Pflegekrise in Mecklenburg-Vorpommern: Bevölkerung zweifelt an politischen Versprechen
Das Vertrauen der Bürger in Mecklenburg-Vorpommern in die Pflegeversorgung und politische Lösungen schwindet dramatisch. Eine aktuelle repräsentative Umfrage des Instituts für Demoskopie Allensbach im Auftrag der DAK-Gesundheit legt die tiefgreifenden Sorgen und Befürchtungen der Bevölkerung schonungslos offen.
Alarmierende Zahlen: 62 Prozent sehen Pflegesituation als schlecht
Die Umfrageergebnisse zeigen ein erschütterndes Bild: Ganze 62 Prozent der Menschen in Mecklenburg-Vorpommern bewerten die aktuelle Pflegesituation als nicht oder gar nicht gut. Noch beunruhigender ist die Zukunftsprognose: 40 Prozent der Befragten rechnen mit einer weiteren Verschlechterung innerhalb der nächsten zehn Jahre.
„Unser DAK-Pflegereport zeigt eine große Verunsicherung der Bevölkerung in Mecklenburg-Vorpommern“, betonte Andreas Mirwald, Landeschef der DAK-Gesundheit, bei der Vorstellung der Ergebnisse. „Die Ergebnisse der Allensbach-Befragung sind ein Weckruf an die Politik in Bund und Ländern.“
Finanzierungsängste und Forderungen nach staatlicher Verantwortung
Die Umfrage offenbart tiefsitzende Ängste bezüglich der Finanzierung der Pflegeversorgung. 68 Prozent der Befragten in Mecklenburg-Vorpommern sehen die Finanzierung der Pflegeversicherung als nicht gesichert an. Die hohen Kosten für Pflege im Heim werden dabei als eines der zentralen Probleme identifiziert.
Die Bevölkerung hat klare Vorstellungen, wie diese Herausforderungen gelöst werden sollten:
- 93 Prozent fordern, dass Pflege in Deutschland „für alle bezahlbar“ werden muss
- 60 Prozent sehen die Absicherung von Pflegebedarf als ausschließliche Aufgabe von Staat und gesetzlicher Pflegeversicherung
- 59 Prozent befürworten staatliche Zuschüsse oder Steuermittel zur Sicherstellung der Pflegeabsicherung
- 47 Prozent halten Beitragserhöhungen für vermögende oder gutverdienende Menschen für sinnvoll
Skepsis gegenüber privaten Lösungen und politischen Zeitplänen
Besonders deutlich wird die Ablehnung privater Lösungsansätze: Nur eine Minderheit von 20 Prozent befürwortet die von der Bund-Länder-Arbeitsgruppe erwogene Einführung einer privaten Pflegezusatzversicherung.

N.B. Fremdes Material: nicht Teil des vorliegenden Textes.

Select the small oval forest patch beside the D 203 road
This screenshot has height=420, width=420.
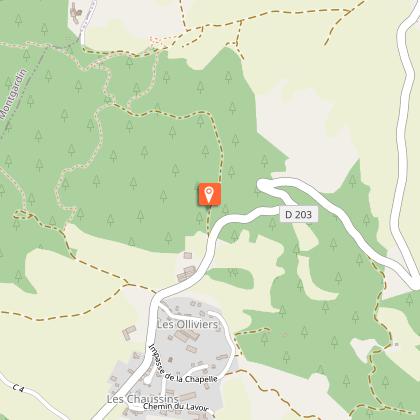[x=231, y=278]
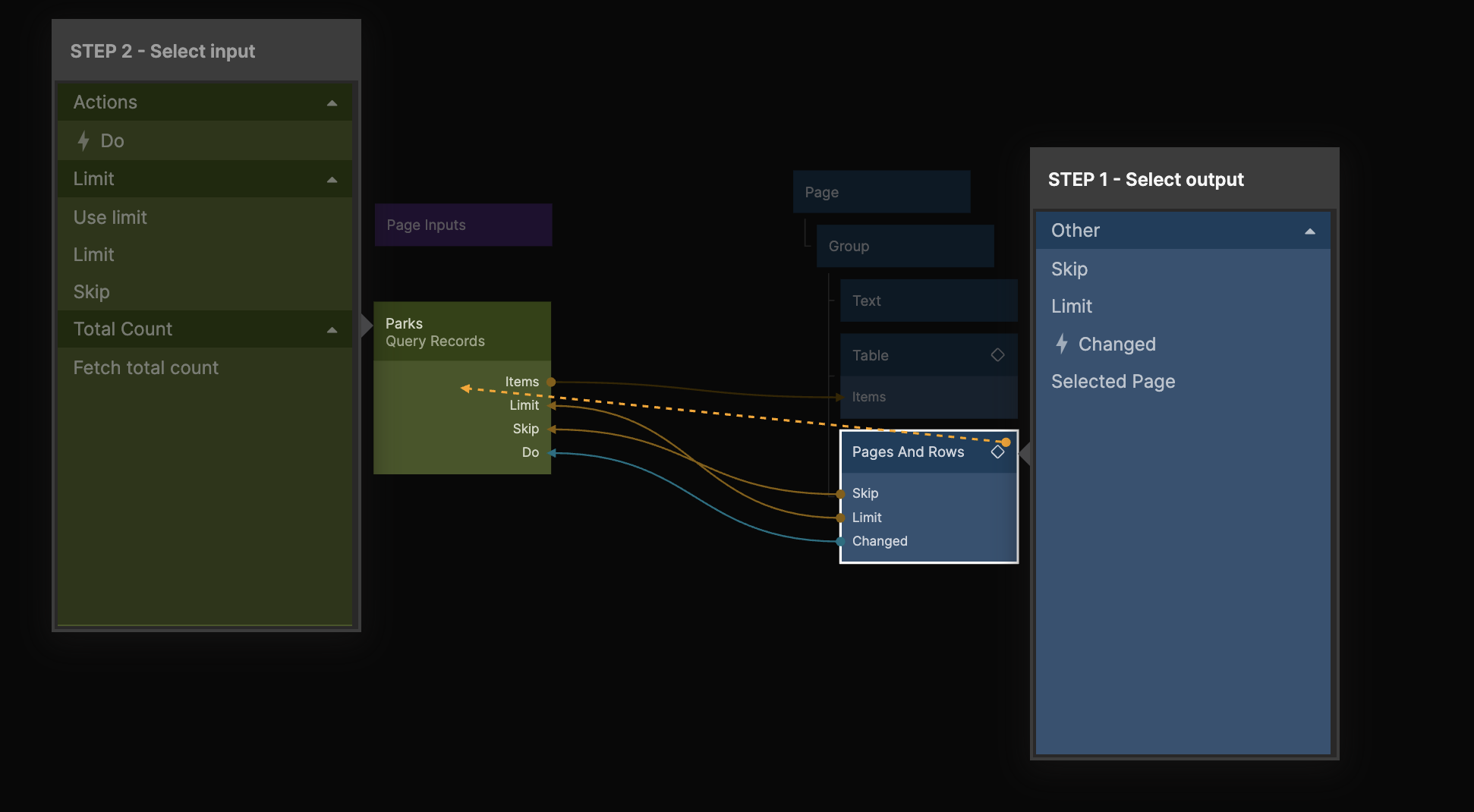Select the Parks Query Records node header
Image resolution: width=1474 pixels, height=812 pixels.
(461, 332)
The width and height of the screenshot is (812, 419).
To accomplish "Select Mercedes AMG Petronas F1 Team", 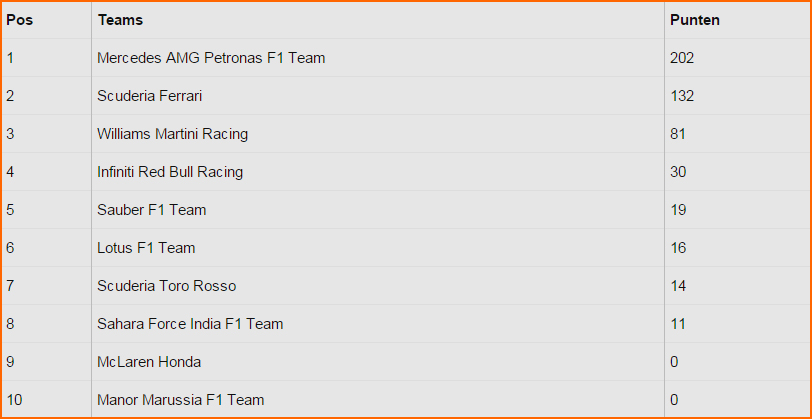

Diese Ergebnisse kommen zu einem kritischen Zeitpunkt: Ende des vergangenen Jahres hatte die von Bundesgesundheitsministerin Nina Warken eingesetzte Bund-Länder-Kommission „Zukunftspakt Pflege“ ihre „Roadmap“ für die angekündigte große Pflegereform vorgelegt. Das Bundesministerium für Gesundheit soll einen Gesetzesentwurf für eine nachhaltige Pflegestruktur- und -finanzierungsreform erarbeiten, der möglichst Ende 2026 in Kraft treten soll.
Bis dahin muss jedoch enorme Überzeugungsarbeit geleistet werden. Andreas Mirwald von der DAK-Gesundheit fordert: „Das Vertrauen der Menschen in die Pflege muss gestärkt und die bekannten Probleme in der Finanzierung und Versorgung müssen gelöst werden. Wir brauchen jetzt eine Reform mit einer strukturellen Neuausrichtung der Pflegeversicherung, die die Menschen in Mecklenburg-Vorpommern ausreichend, verlässlich und bezahlbar absichert.“
Die DAK-Gesundheit ist mit 5,4 Millionen Versicherten, davon rund 160.000 in Mecklenburg-Vorpommern, die drittgrößte Krankenkasse Deutschlands. Aktuell beziehen bundesweit etwa 560.000 Menschen Leistungen der Pflegekasse der DAK.